Task material:
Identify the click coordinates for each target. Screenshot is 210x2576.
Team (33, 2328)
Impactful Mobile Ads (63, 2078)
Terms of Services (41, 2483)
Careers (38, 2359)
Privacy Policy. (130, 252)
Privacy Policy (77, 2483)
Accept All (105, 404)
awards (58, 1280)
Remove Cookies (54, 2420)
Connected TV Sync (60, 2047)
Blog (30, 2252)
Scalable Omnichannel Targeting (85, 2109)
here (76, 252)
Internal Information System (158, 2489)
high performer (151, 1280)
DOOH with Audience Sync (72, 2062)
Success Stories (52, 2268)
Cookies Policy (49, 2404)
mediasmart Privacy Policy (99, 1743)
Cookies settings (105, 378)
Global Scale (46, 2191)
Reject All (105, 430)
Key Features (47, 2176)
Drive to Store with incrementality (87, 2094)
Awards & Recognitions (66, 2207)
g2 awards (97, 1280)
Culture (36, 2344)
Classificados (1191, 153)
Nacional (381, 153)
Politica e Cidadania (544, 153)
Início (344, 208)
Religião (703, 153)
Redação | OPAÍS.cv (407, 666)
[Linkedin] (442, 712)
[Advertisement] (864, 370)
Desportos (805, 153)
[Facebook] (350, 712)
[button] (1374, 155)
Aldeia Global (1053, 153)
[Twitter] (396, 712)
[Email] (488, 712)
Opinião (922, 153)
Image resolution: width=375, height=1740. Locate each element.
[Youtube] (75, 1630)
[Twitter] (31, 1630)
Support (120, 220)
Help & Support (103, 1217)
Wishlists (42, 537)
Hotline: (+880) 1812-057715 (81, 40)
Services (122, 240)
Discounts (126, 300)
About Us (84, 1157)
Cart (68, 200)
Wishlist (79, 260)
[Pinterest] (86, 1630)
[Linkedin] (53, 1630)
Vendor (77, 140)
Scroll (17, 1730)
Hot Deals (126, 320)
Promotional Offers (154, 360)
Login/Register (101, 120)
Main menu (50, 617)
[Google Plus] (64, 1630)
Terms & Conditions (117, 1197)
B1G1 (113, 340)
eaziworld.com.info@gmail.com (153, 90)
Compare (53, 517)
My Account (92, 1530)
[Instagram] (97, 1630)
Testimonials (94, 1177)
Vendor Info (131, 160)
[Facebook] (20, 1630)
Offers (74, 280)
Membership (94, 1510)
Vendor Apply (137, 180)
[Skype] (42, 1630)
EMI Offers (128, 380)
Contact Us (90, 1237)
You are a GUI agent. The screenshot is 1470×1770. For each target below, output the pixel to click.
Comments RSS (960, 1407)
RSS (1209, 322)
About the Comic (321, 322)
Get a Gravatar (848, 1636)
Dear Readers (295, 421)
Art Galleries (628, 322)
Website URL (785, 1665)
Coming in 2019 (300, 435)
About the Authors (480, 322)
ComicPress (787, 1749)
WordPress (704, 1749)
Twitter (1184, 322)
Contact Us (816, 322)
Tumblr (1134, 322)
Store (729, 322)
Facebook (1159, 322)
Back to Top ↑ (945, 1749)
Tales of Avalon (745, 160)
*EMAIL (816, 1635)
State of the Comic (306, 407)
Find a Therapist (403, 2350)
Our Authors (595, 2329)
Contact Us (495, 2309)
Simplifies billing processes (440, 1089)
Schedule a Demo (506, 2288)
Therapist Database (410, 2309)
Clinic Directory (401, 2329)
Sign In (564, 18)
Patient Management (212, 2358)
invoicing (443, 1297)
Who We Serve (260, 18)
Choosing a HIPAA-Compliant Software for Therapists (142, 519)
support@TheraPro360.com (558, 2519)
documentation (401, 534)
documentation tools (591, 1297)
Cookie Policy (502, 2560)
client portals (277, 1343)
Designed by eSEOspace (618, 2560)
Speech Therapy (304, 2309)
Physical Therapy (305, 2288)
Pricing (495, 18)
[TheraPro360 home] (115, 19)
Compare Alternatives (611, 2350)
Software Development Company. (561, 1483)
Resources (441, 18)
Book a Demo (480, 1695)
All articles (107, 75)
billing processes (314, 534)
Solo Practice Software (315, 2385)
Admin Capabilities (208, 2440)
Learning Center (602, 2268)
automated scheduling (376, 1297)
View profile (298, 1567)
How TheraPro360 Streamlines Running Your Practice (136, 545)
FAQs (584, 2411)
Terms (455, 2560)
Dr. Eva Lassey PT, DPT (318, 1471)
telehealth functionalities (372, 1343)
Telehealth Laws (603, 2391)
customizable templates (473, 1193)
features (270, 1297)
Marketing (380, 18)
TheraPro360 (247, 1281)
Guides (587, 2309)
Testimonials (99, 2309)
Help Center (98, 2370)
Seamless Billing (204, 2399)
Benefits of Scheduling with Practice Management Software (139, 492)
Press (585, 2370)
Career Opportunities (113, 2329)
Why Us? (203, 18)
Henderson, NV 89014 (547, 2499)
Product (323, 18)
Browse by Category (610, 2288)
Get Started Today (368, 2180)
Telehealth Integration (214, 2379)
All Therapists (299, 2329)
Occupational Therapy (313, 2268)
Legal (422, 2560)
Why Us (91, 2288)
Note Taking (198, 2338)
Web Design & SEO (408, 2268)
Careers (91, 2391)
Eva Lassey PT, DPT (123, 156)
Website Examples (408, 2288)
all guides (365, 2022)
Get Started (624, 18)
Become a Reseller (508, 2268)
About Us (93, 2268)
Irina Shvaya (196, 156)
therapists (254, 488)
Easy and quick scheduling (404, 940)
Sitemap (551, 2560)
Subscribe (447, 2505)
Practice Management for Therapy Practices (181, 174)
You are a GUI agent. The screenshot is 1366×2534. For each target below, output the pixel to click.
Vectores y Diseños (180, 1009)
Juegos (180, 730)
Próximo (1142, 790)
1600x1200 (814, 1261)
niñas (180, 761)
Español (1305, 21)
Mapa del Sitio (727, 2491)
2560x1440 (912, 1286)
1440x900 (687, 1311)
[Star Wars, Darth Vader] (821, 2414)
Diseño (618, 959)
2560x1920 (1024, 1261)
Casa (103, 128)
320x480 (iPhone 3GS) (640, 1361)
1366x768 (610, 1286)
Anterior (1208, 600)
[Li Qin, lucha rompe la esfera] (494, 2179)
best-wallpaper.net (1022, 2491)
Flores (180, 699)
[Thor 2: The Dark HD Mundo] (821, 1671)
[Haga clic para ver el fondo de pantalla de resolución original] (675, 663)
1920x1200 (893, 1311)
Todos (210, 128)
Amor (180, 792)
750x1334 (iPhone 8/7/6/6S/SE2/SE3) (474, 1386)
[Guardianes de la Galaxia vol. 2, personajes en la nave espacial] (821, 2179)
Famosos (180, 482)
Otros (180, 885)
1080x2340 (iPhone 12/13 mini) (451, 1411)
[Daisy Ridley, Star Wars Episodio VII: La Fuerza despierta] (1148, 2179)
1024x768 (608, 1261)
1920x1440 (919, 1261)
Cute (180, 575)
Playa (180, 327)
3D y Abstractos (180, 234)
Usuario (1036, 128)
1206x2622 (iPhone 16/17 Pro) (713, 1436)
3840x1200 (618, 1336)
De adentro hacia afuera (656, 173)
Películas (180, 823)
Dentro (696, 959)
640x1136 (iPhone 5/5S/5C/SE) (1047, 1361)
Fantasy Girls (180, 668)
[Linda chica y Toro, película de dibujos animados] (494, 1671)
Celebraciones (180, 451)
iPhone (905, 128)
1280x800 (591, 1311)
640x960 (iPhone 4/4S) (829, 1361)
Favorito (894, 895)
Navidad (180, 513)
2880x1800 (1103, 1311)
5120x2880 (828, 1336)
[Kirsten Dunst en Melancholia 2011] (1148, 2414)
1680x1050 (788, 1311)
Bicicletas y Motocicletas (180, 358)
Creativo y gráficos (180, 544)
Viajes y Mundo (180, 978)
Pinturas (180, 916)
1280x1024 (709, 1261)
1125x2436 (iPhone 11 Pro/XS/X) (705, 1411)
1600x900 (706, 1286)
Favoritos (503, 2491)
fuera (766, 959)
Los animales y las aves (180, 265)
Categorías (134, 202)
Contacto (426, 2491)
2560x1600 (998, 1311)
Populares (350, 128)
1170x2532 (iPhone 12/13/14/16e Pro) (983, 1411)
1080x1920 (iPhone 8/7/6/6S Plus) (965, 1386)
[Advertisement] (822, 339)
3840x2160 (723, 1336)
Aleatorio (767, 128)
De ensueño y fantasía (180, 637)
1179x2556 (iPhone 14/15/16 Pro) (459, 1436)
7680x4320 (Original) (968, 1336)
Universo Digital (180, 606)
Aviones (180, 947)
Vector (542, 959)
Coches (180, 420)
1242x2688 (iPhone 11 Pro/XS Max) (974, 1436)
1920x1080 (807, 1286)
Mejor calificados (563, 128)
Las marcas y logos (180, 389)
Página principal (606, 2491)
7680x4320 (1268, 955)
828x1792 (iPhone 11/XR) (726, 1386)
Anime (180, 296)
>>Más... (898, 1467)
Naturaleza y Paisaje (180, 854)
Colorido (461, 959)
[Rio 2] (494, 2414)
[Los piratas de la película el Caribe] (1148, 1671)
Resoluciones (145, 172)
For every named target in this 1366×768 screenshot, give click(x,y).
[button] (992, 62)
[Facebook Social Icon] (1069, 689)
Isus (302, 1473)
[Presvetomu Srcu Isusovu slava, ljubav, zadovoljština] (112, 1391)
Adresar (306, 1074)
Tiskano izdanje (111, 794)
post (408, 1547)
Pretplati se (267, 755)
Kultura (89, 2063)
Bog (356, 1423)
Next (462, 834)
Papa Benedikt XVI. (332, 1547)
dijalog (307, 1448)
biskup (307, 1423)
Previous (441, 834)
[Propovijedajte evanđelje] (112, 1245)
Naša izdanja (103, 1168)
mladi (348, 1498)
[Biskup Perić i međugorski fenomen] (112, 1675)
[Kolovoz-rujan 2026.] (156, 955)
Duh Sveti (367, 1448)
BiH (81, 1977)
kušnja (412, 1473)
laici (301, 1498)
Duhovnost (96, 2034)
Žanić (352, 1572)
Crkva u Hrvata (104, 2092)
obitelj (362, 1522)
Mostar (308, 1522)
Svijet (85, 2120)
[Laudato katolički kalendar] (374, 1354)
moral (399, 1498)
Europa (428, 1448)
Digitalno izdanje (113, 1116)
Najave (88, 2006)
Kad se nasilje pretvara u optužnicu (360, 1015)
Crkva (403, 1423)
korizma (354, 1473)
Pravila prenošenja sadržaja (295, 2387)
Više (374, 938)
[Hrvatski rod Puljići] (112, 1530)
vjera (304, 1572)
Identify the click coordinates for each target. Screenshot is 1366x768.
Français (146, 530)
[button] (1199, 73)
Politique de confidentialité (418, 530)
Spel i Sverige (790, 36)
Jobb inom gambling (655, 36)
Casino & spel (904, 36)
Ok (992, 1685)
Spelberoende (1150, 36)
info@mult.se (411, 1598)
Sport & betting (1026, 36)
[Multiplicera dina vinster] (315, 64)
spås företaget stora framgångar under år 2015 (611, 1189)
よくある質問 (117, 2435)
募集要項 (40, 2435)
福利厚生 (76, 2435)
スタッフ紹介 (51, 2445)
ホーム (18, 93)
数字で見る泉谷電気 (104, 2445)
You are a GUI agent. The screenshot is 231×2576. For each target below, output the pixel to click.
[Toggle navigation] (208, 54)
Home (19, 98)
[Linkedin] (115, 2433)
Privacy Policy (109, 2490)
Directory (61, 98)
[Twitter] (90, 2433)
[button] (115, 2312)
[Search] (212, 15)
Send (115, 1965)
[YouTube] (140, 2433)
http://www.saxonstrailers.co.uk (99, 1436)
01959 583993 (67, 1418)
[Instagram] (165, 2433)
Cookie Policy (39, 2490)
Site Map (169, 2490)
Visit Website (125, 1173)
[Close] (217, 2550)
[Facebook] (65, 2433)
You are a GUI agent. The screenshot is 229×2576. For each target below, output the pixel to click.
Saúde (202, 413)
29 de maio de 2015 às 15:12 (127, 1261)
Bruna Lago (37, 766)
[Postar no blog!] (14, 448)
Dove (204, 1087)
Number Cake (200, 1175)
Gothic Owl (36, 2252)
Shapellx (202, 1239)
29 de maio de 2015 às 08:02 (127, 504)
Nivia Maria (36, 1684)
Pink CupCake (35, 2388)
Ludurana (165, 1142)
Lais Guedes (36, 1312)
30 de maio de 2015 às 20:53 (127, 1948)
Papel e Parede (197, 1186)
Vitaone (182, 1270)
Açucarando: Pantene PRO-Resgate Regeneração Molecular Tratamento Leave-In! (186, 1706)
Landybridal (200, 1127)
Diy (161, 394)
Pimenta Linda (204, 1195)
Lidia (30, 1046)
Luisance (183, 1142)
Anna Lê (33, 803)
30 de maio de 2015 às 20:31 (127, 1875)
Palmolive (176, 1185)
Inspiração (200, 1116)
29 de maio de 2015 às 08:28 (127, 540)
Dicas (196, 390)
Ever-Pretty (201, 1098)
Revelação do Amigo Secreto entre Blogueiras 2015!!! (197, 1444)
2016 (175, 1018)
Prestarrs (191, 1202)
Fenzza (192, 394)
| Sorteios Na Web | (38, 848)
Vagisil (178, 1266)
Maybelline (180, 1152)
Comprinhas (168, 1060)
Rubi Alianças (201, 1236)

What you have to do: Determine how many lines in the records include the string "Therapy". Only that number should be given.

Output for this task: 4